A concentration may also arise when two undertakings create a new full-function joint venture. This would require the new joint venture to have a “market presence” in the form of separate management, finance, assets and/or staff.
All concentrations with an EU dimension must be notified to the European Commission. In such case the Commission has, in principle, exclusive jurisdiction within the European Union: national competition authorities do not have jurisdiction to review the transaction under their national competition rules. This is called the “one-stop-shop” rule.
A concentration has an EU dimension when one of the following (alternative) sets of European turnover thresholds is exceeded:
First alternative set
- The combined worldwide turnover of all undertakings concerned exceeds 5 billion euros;and
- The turnover in the EU of each of at least two undertakings concerned exceeds 250 million euros;
Unless each of the undertakings concerned achievesmore than two thirds of its EU-wide turnover in one and the same Member State.
Second alternative set
- The combined worldwide turnover of all undertakings concerned exceeds 2.5 billion euros; and
- The total turnover of all undertakings concerned in at least three Member States exceeds 100 million euros; and
- The turnover of at least two undertakings concerned in each of those three Member States exceeds 25 million euros; and
- The turnover in the EU of each of at least two undertakings concerned exceeds 100 million euros;
Unless each of the undertakings concerned achieves more than two thirds of its EU-wide turnover in one and the same Member State.
If the European turnover thresholds are not exceeded, a notification may still be required at the national level. In Belgium, a notification will be obligatory if:
(i) each of at least two of the undertakings concerned has more than 40 million euros turnover in Belgium ; and
(ii) the turnover in Belgium of all undertakings concerned, taken together, exceeds 100 million euros; and
(iii) the European turnover thresholds are not exceeded.
The turnover to be taken into account is the consolidated net turnover for all products and services, in the most recent financial year, at the level of the ultimate controlling shareholder. Special rules apply to the turnover calculation for insurance companies, credit or other financial institutions.
Timing of the transaction – standstill obligation
The notification procedure can significantly impact on the timing of a transaction. The entire process can take a few weeks (in case of a simplified procedure) or up to a year (for complex cases). Prior to its approval, parties are prohibited from implementing the proposed transaction, subject to strict sanctions, ranging from prohibition or unwinding of the transaction to fines up to 10% of the consolidated turnover for all products and services.
Notification forms are extensive and require detailed information on the transaction, the relevant market(s) involved and the activities of the parties involved and their affiliates.
As the number of investments through joint ventures increases, merger control is becoming increasingly relevant for the real estate sector.

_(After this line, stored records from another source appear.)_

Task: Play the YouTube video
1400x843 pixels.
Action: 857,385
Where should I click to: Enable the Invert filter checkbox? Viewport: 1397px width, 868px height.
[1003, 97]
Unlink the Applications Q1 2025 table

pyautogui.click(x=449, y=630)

It is important to keep in mind that seemingly neutral transactions can constitute “concentrations” for competition law purposes. As the (Belgian) thresholds are relatively low, smaller transactions may also need to be notified before they can go ahead.
The sanctions for errors are severe. Making a correct competition law analysis is therefore of paramount importance. In some cases it is possible to structure a transaction so that it is not a “concentration” or does not need notifying (e.g. by designing veto rights to avoid joint control). This, however, requires competition law advice at an early stage.